At running back, BYU’s leading rusher last season, Lopini Katoa, returns after running 76 times for 423 yards and eight touchdowns. The Cougars improved their depth at that position considerably during the offseason with the addition of graduate transfers Ty’Son Williams and Emmanuel Esukpa.
As an offense, BYU is looking to improve on third down conversions and success in the red zone.
”An area of improvement we’ve talked about is being able to finish those close games. We were a couple of plays away from eight or nine wins,” Roderick said. “We were also a couple of plays away from four or five wins. We’ve been talking a lot about the little things it takes to close out a close game — getting a touchdown in the red zone instead of a field goal.”
Defensive coordinator Ilaisa Tuiaki has overseen a top 25 defense nationally in two of the last three seasons and he’s counting on similar results this year.
But BYU’s two top defensive players last season, linebacker Sione Takitaki and defensive lineman Corbin Kaufusi, have moved on the NFL.
That’s a big void to fill, but the Cougars are optimistic about the return of defensive lineman Khyiris Tonga, who recorded 4.5 sacks last season; linebackers Zayne Anderson, who received a medical redshirt after playing four games last season, and Isaiah Kaufusi, who made a big impact late in the season; and cornerback Dayan Ghanwoloku and safety Austin Lee.
One of the biggest question marks is at middle linebacker, where Takitaki played last season. Freshmen Payton Wilgar, Keenan Pili and Jackson Kaufusi and junior Kavika Fonua have been battling for that job.
The defensive line should see a number of players contributing, including Zac Dawe, Devin Kaufusi, Trajan Pili, Bracken El-Bakri, Atunaisa Mahe, Lorenzo Fauatea and Earl Tuioti-Mariner.
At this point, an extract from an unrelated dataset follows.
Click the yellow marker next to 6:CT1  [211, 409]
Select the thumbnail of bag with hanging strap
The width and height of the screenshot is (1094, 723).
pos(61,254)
“We are deep. It’s nice because everyone’s pushing each other,” Dawe said of the D-line. “At the same time, we’re all helping each other. We’re at least three deep.”
At the other cornerback position, Isaiah Herron, D’Angelo Mandell and Dimitri Gallow are fighting for the starting job while Sawyer Powell and Malik Moore are being considered at the other safety spot.
The success of BYU’s defense could depend on its ability to put pressure on the quarterback, be disruptive and force turnovers.
“I think we’ll be dominant. As a unit, we’ll play together and we have a lot of team chemistry,” Anderson said. “I trust those guys and I have confidence in them. We’re young but I think we’ll be a really good defense this year.”
A key development during fall camp was redshirt freshman Jake Oldroyd’s emergence as the possible starting placekicker and punter for BYU this season.
“I feel that Jake is kicking it the best in the punting spot and the field goal spot,” said special teams coach Ed Lamb. “But the depth chart changes daily.”
Three years ago as a freshman, Oldroyd booted the game-winning field goal against Arizona in Sitake’s debut game as BYU’s head coach. Oldroyd returned home from a mission during the offseason and he is considerably bigger and stronger than he was as a freshman.
Sophomore Skyler Southam, last year’s starter, booted a game-winning 45-yard field goal in the upset of Wisconsin. He could handle some kickoffs.
“His kickoffs have been amazing. He can put it in the back of the end zone, although that’s something we don’t want to use,” Lamb said. “We want to be a kickoff team that goes down and covers, and takes some risks, but to have that as a tool is tremendous.”
Meanwhile, Danny Jones, a rugby-style punter, could handle some punting situations.
As far as kick and punt returns, Lamb said Aleva Hifo, Gunner Romney and Dax Milne will all be in the mix, according to Lamb.